Problem to solve:
Transcribe exactly, and only, the lines from the one containing "Open the SAFE-T reimbursements link" through the last line of the data.

Extracted data:
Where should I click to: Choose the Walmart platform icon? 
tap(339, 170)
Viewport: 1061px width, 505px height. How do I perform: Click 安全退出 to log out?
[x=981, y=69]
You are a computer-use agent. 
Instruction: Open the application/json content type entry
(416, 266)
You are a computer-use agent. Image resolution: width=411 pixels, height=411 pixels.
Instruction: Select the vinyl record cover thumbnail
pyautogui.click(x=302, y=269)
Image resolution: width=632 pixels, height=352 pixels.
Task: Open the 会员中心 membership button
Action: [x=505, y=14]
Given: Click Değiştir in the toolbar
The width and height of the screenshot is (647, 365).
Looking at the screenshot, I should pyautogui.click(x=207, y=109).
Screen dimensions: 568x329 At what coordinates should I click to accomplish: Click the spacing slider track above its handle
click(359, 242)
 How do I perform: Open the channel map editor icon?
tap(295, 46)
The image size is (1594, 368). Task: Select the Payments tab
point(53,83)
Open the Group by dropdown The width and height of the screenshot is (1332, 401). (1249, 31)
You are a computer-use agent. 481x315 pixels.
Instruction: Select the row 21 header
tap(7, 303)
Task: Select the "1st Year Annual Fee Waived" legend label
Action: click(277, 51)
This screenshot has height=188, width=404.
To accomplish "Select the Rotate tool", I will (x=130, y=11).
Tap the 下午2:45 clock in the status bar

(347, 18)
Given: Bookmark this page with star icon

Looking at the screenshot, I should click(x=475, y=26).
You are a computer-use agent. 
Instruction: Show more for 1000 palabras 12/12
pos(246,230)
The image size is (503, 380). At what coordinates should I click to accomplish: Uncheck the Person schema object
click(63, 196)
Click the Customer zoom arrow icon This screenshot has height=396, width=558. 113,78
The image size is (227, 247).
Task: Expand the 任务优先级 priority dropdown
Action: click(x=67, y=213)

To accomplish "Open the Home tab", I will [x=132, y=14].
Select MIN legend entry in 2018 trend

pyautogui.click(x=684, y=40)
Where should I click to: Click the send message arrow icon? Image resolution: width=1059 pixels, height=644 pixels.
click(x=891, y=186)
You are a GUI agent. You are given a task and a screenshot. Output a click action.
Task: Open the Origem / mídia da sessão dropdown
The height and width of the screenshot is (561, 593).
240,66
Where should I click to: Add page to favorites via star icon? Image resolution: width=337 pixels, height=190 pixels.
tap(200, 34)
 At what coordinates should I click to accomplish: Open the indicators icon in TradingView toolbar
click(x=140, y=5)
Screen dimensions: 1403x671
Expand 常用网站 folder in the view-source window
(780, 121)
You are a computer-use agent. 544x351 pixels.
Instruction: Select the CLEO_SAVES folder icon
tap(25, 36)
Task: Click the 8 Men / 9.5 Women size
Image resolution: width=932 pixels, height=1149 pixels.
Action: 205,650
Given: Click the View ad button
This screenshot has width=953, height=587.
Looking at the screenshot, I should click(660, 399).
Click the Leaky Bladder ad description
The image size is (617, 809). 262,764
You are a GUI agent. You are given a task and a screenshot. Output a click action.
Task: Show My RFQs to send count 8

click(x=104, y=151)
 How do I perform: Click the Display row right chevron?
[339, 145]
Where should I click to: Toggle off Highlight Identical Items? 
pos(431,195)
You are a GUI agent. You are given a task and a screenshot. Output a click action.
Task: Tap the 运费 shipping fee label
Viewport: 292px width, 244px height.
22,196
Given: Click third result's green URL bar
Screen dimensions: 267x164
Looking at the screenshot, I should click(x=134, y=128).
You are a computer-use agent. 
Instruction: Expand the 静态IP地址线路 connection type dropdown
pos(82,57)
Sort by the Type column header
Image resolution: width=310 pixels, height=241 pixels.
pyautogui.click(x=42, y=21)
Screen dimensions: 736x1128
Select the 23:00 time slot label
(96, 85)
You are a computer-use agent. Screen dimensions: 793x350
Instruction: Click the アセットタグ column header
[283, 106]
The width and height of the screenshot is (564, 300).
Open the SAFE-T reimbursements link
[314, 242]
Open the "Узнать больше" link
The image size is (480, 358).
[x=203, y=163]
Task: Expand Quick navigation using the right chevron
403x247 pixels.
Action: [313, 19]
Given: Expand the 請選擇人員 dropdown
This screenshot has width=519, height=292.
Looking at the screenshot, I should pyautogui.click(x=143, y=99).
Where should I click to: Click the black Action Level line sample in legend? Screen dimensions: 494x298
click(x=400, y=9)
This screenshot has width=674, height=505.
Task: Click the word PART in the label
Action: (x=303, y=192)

Exercise response:
Open the SAFE-T reimbursements link
[314, 242]
Open the "Узнать больше" link
The image size is (480, 358).
[x=203, y=163]
Task: Expand Quick navigation using the right chevron
403x247 pixels.
Action: [313, 19]
Given: Expand the 請選擇人員 dropdown
This screenshot has width=519, height=292.
Looking at the screenshot, I should pyautogui.click(x=143, y=99).
Where should I click to: Click the black Action Level line sample in legend? Screen dimensions: 494x298
click(x=400, y=9)
This screenshot has width=674, height=505.
Task: Click the word PART in the label
Action: (x=303, y=192)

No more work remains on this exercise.